* _GIVEN INFORMATION_:
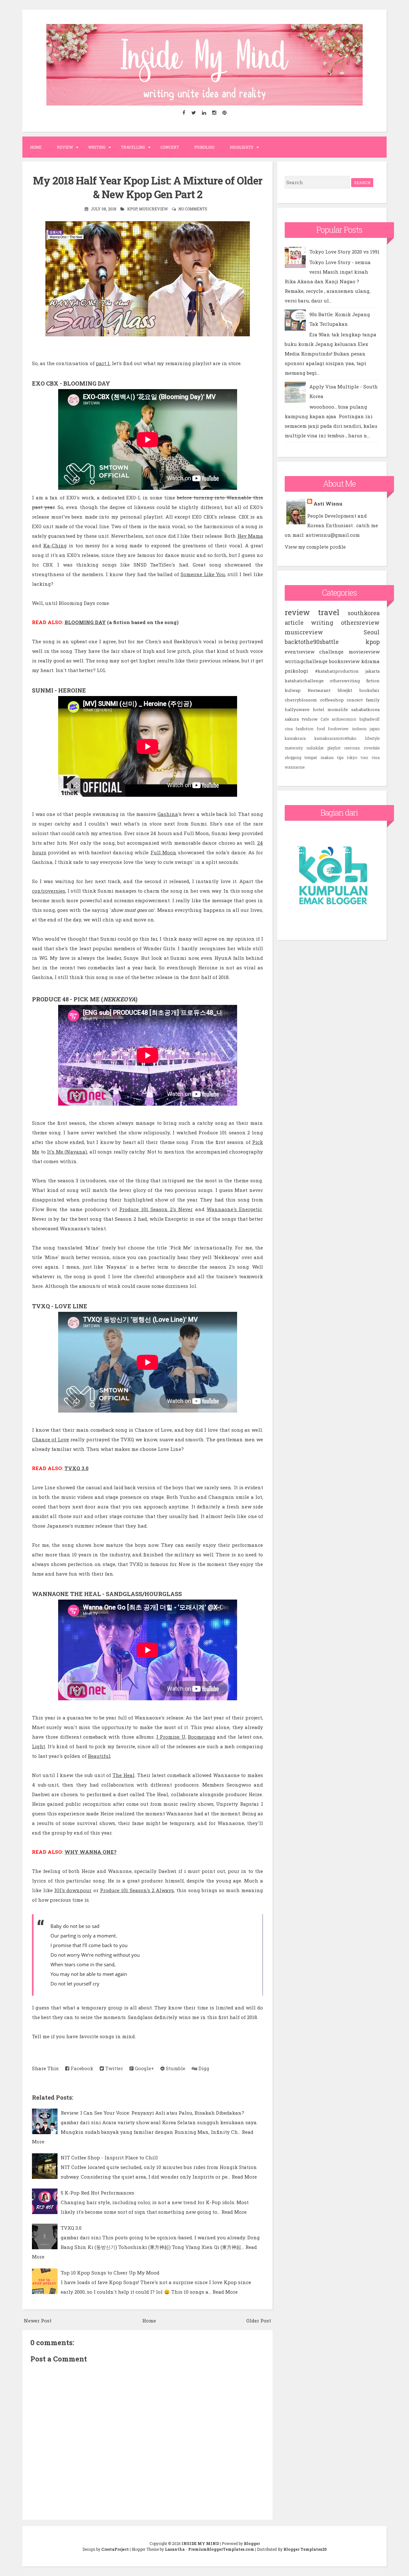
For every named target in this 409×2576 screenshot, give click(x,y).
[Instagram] (214, 112)
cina (289, 728)
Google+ (144, 2068)
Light (38, 1746)
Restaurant (319, 690)
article (294, 622)
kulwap (293, 690)
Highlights (241, 147)
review (297, 612)
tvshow (310, 719)
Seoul (372, 632)
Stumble (175, 2068)
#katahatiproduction (337, 671)
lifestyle (372, 738)
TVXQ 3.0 (77, 1468)
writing (322, 622)
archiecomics (344, 719)
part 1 (103, 363)
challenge (331, 651)
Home (36, 147)
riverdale (372, 747)
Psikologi (204, 147)
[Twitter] (193, 112)
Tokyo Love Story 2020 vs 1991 (344, 251)
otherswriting (345, 681)
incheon (359, 728)
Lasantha (175, 2549)
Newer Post (37, 2320)
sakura (292, 719)
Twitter (113, 2068)
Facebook (81, 2068)
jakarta (373, 671)
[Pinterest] (224, 112)
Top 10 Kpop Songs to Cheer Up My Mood (110, 2272)
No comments (192, 208)
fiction (373, 681)
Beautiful (99, 1756)
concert (355, 700)
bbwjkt (345, 690)
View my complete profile (315, 547)
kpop (132, 208)
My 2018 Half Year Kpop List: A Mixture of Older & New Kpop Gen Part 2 (147, 187)
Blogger (252, 2543)
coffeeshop (332, 700)
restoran (352, 747)
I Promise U (170, 1737)
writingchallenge (306, 661)
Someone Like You (203, 574)
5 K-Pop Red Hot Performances (97, 2192)
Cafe (324, 719)
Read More (244, 2176)
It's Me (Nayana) (67, 1151)
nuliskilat (315, 747)
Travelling (133, 147)
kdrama (370, 661)
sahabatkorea (365, 709)
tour (364, 757)
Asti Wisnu (328, 503)
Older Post (258, 2320)
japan (375, 728)
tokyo (352, 757)
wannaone (295, 767)
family (373, 700)
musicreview (153, 208)
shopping (293, 757)
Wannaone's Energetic (234, 1209)
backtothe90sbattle (312, 642)
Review (65, 147)
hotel (318, 709)
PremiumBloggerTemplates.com (221, 2549)
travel (328, 612)
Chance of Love (50, 1439)
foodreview (338, 728)
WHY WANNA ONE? (91, 1852)
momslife (338, 709)
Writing (96, 147)
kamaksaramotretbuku (335, 738)
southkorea (364, 613)
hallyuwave (297, 709)
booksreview (344, 661)
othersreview (360, 622)
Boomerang (201, 1737)
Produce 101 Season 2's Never (156, 1209)
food (321, 728)
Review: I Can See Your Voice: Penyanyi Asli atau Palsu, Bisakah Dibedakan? (152, 2113)
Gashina (168, 814)
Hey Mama (250, 536)
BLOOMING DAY (85, 622)
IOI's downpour (72, 1890)
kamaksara (295, 738)
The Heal (123, 1775)
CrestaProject (115, 2549)
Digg (203, 2068)
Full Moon (163, 852)
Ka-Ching (55, 545)
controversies (48, 891)
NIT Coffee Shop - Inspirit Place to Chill (109, 2157)
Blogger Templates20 (305, 2549)
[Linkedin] (204, 112)
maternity (294, 747)
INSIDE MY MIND (200, 2543)
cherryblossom (301, 700)
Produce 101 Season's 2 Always (137, 1890)
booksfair (369, 690)
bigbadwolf (369, 719)
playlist (334, 747)
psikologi (296, 671)
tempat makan (319, 757)
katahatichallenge (304, 681)
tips (340, 757)
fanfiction (304, 728)
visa (376, 757)
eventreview (299, 651)
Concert (169, 147)
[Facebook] (184, 112)
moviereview (364, 651)
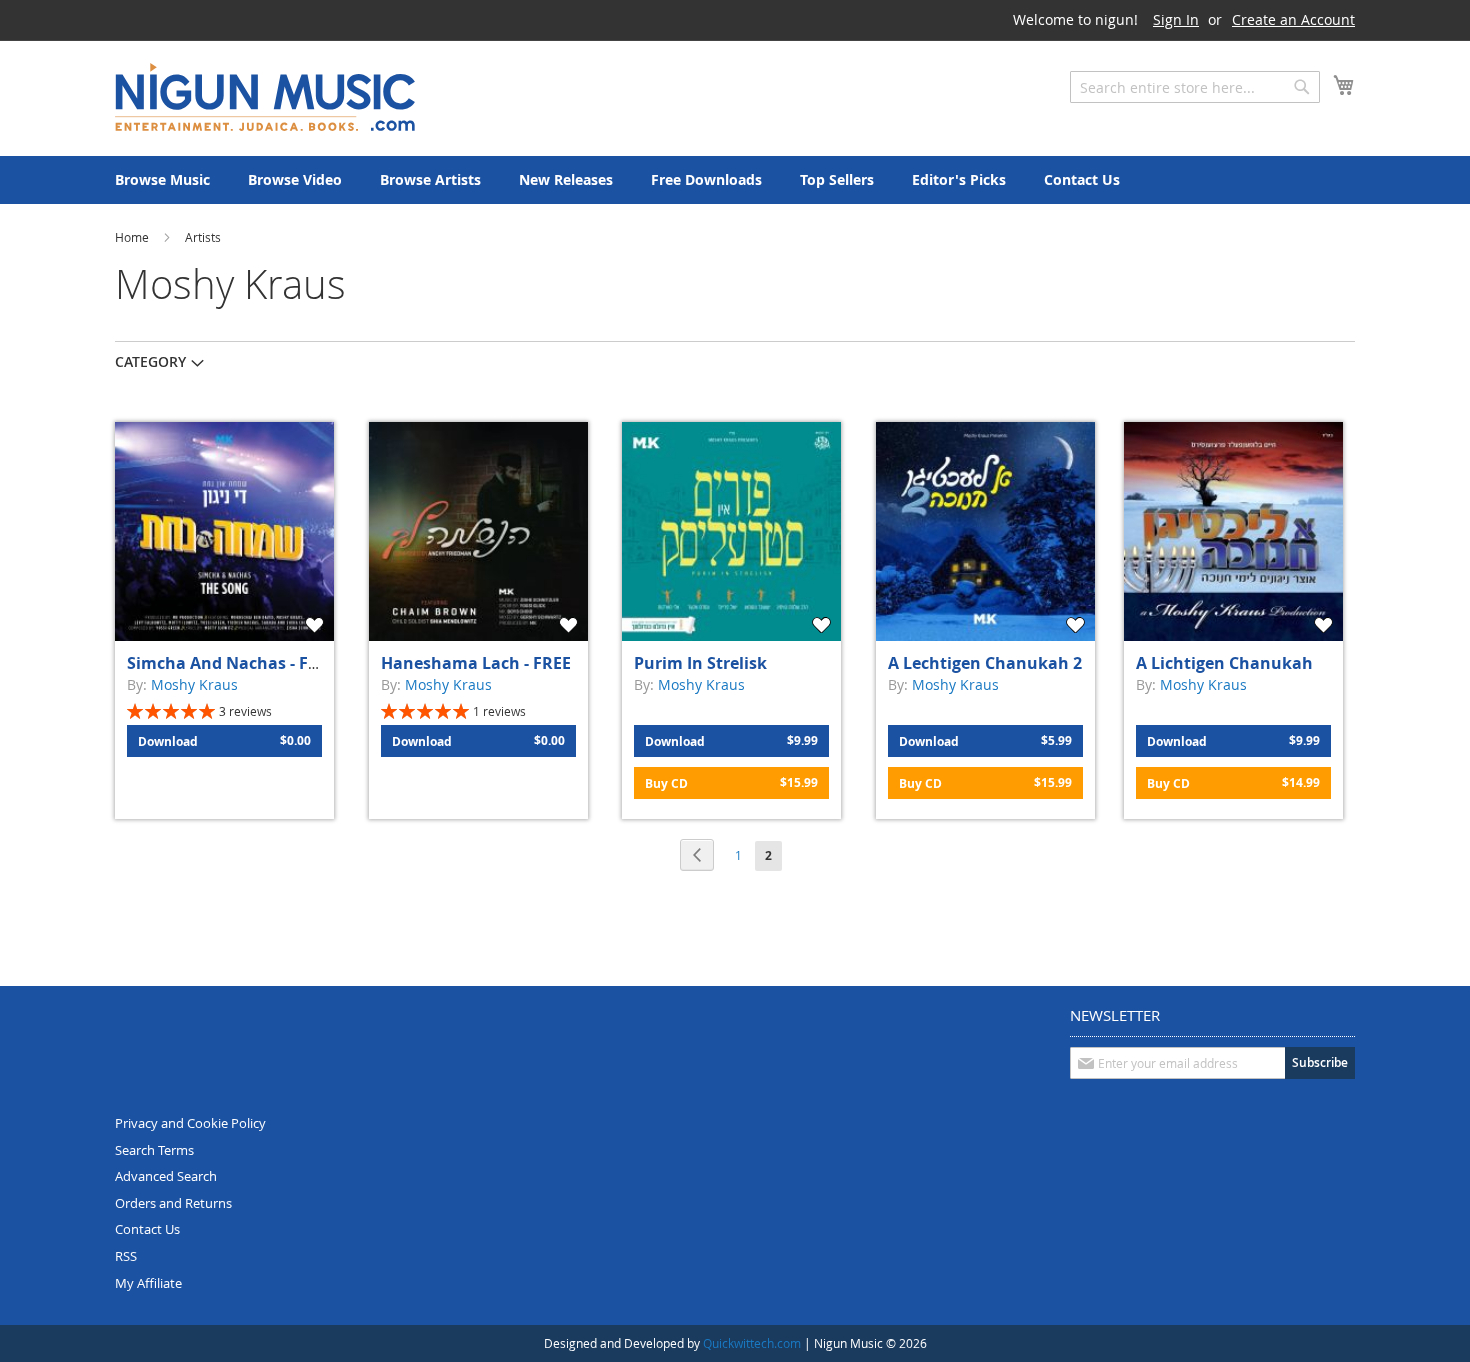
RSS (126, 1256)
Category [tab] (150, 361)
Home (133, 237)
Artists (203, 237)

* _WHAT IS BEING ASKED_: Check each line above for the string "Love" and copy those that have it.

* _RESPONSE BELOW_:
Tokyo Love Story 2020 vs 1991 (344, 251)
Chance of Love (50, 1439)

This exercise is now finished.